В дальних рядах послышался откровенный веселый смех.

– Ну да, ну да, конечно, – продолжал черт, – вы подумали, что тут ошибка, что перепутано: либо не Дуров, либо не лекция. Тем не менее, милостивые государыни и милостивые государи, это действительно я и это действительно…

В недоумении и как бы растерянно развел руками:

– …лекция, милостивые государи. О смехе. Так что же такое смех?

О лекции много говорили и писали.

«Никогда мы не видели на эстраде такого живого и веселого лектора, – восхищался журнал «Друг артиста». – Публике лекция очень понравилась, смеялись до упаду».

«Цирковой клоун Анатолий Дуров, – писал журнал «Артистический мир», – пригвоздил разнохарактерную публику на три часа к одному месту и заставил ее хохотать до седьмого пота с серьезным видом опытного лектора».

Журнал «Варьете и цирк» отозвался так:

«Как лектор А. Дуров превзошел все ожидания. Великолепная дикция, умение захватить слушателя, заинтересовать его – все это А. Дуров проявляет на лекторской кафедре не меньше, чем делает он это на арене цирка».

Крестный же мой Иван Дмитрич, человек, располагавший свободными средствами, ездил в Москву специально послушать дуровскую лекцию. Вспоминая о ней, он хмурился, пожимал плечами и как-то словно нехотя цедил сквозь зубы:

– Любопытно, конечно, но…

Затем ронял раздраженно:

– Кажется, он просто зло посмеялся над публикой…

9

Реяли в небе хвостатые чудовища.

Иные, взмыв высоко, может быть, на версту или даже более, казались с земли крохотными комочками; иные, еще не воспарившие, еще только запускаемые,  д а в а л и   к о л а,  и тут была хорошо видима их раскраска: рожа, пучеглазие и дико отверстый рот. Иные снабжались трещотками и рычали в вышине, как бы угрожая или негодуя.

Идея Чериковера волшебно оборачивалась зеленым лугом, синими небесами и множеством людей, собравшихся для состязания в запуске разнообразных воздушных змеев.

Подходили еще и еще – пешком, компаниями, осторожно, бережно неся на поднятых руках свои хрупкие летучие создания. Какие побогаче, подкатывали на извозчиках с сооружениями столь громадными, что за ними и седока было не видать.

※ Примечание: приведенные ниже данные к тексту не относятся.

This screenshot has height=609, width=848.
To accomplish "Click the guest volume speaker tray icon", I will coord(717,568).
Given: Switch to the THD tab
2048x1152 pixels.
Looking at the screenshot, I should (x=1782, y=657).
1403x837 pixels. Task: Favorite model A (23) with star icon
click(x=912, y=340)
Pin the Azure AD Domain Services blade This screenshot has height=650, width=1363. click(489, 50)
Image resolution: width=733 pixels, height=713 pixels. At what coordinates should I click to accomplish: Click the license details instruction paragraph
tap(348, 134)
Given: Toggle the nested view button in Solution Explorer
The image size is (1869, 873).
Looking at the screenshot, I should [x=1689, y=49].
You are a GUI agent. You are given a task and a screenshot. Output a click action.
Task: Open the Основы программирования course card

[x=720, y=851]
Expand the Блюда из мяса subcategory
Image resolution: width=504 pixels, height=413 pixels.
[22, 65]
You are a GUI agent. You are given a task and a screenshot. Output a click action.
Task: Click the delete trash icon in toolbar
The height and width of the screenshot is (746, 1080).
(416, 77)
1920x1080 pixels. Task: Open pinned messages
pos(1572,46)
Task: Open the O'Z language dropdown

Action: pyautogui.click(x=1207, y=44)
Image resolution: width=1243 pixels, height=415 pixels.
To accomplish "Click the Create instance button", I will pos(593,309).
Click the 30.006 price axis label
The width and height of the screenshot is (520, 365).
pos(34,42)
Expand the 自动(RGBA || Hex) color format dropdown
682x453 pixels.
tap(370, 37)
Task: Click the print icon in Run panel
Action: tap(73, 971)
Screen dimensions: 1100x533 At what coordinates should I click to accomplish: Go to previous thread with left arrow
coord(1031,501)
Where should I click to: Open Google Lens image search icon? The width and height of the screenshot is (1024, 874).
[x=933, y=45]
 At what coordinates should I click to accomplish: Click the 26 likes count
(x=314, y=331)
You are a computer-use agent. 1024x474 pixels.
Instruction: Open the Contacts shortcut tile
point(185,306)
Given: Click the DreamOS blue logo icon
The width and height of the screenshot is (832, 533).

Едва ли не со всей реки сбились лодки к дуровской пристани. Легчайшие челночки, называемые чертовицкими, скользили стремительно; семейные лодки – бокастые, неповоротливые – домовито притиснулись к мосткам. И уже самовар дымил на одной, гремели чашками, а на другой на всю реку граммофон рыдал «ночи безумные», а там – и вовсе целый оркестр: две гитары, балалайка, мандолина, трензель…

Криками удивления и восторга встретили появление в небе длинного пятиаршинного дракона. Никто не знал, откуда он взялся, никто не видел, как его запускали. Каким-то непостижимым образом он вдруг поднялся над деревьями, над замковой башней, словно из таинственных недр усадьбы веселого чародея. Извиваясь, треща кольцами пространного двойного хвоста, взмыл выше других, сразу оказался над всеми.